TASK DESCRIPTION: Nothing but an exact copy of the records is expected here.

RECORD EXTRACTS:
>>>>
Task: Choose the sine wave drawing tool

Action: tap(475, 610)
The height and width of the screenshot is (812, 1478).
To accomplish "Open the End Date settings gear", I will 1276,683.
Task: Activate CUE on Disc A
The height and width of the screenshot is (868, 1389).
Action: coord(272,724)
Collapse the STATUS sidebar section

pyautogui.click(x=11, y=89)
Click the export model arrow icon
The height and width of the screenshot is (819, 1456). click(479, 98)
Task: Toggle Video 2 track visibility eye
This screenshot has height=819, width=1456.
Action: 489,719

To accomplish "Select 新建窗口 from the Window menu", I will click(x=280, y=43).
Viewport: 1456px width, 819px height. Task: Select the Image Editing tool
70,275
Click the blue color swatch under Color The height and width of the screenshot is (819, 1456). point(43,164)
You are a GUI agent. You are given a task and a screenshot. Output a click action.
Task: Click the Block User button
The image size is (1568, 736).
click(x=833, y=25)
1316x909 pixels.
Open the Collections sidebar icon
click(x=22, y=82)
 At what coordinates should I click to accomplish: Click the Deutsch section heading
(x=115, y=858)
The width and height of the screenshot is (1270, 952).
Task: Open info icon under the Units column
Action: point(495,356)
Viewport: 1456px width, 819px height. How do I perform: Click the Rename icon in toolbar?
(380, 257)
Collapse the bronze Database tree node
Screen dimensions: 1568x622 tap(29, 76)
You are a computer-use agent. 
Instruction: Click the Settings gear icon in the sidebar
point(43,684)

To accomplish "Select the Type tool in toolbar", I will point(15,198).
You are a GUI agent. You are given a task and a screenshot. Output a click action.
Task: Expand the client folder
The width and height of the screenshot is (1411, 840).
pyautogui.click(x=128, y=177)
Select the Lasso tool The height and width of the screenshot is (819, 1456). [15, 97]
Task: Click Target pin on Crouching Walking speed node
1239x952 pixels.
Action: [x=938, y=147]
<<<<
TASK RESULT:
Task: Choose the sine wave drawing tool

Action: tap(475, 610)
The height and width of the screenshot is (812, 1478).
To accomplish "Open the End Date settings gear", I will 1276,683.
Task: Activate CUE on Disc A
The height and width of the screenshot is (868, 1389).
Action: coord(272,724)
Collapse the STATUS sidebar section

pyautogui.click(x=11, y=89)
Click the export model arrow icon
The height and width of the screenshot is (819, 1456). click(479, 98)
Task: Toggle Video 2 track visibility eye
This screenshot has height=819, width=1456.
Action: 489,719

To accomplish "Select 新建窗口 from the Window menu", I will click(x=280, y=43).
Viewport: 1456px width, 819px height. Task: Select the Image Editing tool
70,275
Click the blue color swatch under Color The height and width of the screenshot is (819, 1456). point(43,164)
You are a GUI agent. You are given a task and a screenshot. Output a click action.
Task: Click the Block User button
The image size is (1568, 736).
click(x=833, y=25)
1316x909 pixels.
Open the Collections sidebar icon
click(x=22, y=82)
 At what coordinates should I click to accomplish: Click the Deutsch section heading
(x=115, y=858)
The width and height of the screenshot is (1270, 952).
Task: Open info icon under the Units column
Action: point(495,356)
Viewport: 1456px width, 819px height. How do I perform: Click the Rename icon in toolbar?
(380, 257)
Collapse the bronze Database tree node
Screen dimensions: 1568x622 tap(29, 76)
You are a computer-use agent. 
Instruction: Click the Settings gear icon in the sidebar
point(43,684)

To accomplish "Select the Type tool in toolbar", I will point(15,198).
You are a GUI agent. You are given a task and a screenshot. Output a click action.
Task: Expand the client folder
The width and height of the screenshot is (1411, 840).
pyautogui.click(x=128, y=177)
Select the Lasso tool The height and width of the screenshot is (819, 1456). [15, 97]
Task: Click Target pin on Crouching Walking speed node
1239x952 pixels.
Action: [x=938, y=147]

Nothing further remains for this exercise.